The figures for the 1955 were similar: McMahon this time took 75 wickets at 28.77 apiece. There was a small improvement in his batting and the arrival of Bryan Lobb elevated McMahon to No 10 in the batting order for most of the season, and he responded with 262 runs and an average of 9.03. This included his highest-ever score, 24, made in the match against Sussex at Frome. A week later in Somerset's next match, he equalled his best-ever bowling performance, taking eight Kent wickets for 46 runs in the first innings of a match at Yeovil through what Wisden called "clever variation of flight and spin". These matches brought two victories for Somerset, but there were only two others in the 1955 season and the side finished at the bottom of the Championship for the fourth season running.

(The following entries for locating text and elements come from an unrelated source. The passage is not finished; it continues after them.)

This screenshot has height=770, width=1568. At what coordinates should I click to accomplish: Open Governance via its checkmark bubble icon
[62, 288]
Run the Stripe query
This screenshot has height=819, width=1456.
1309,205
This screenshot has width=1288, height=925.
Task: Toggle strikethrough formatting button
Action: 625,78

At the end of the 1955 season, Lawrence retired and McMahon became Somerset's senior spin bowler for the 1956 season, with Langford returning from National Service as the main support. McMahon responded with his most successful season so far, taking 103 wickets at an average of 25.57, the only season in his career in which he exceeded 100 wickets. The bowling average improved still further in 1957 to 23.10 when McMahon took 86 wickets. But his season came to an abrupt end in mid-August 1957 when, after 108 consecutive Championship matches, he was dropped from the first team during the Weston-super-Mare festival. Though he played some games for the second eleven later in August, he regained his place in the first team for only a single end-of-season friendly match, and he was told that his services were not required for the future, a decision, said Wisden, that "proved highly controversial".

==Sacked by Somerset==
The reason behind McMahon's sacking did not become public knowledge for many years. In its obituary of him in 2002, McMahon was described by Wisden as "a man who embraced the antipodean virtues of candour and conviviality". It went on: "Legend tells of a night at the Flying Horse Inn in Nottingham when he beheaded the gladioli with an ornamental sword, crying: 'When Mac drinks, everybody drinks!'" The obituary recounts a further escapade in second eleven match at Midsomer Norton where a curfew imposed on the team was circumvented by "a POW-type loop" organised by McMahon, "with his team-mates escaping through a ground-storey window and then presenting themselves again". As the only Somerset second eleven match that McMahon played in at Midsomer Norton was right at the end of the 1957 season, this may have been the final straw. But in any case there had been "an embarrassing episode at Swansea's Grand Hotel" earlier in the season, also involving Jim Hilton, who was also dismissed at the end of the season. Team-mates and club members petitioned for McMahon to be reinstated, but the county club was not to be moved.

After a period in Lancashire League cricket with Milnrow Cricket Club, McMahon moved back to London where he did office work, later contributing some articles to cricket magazines.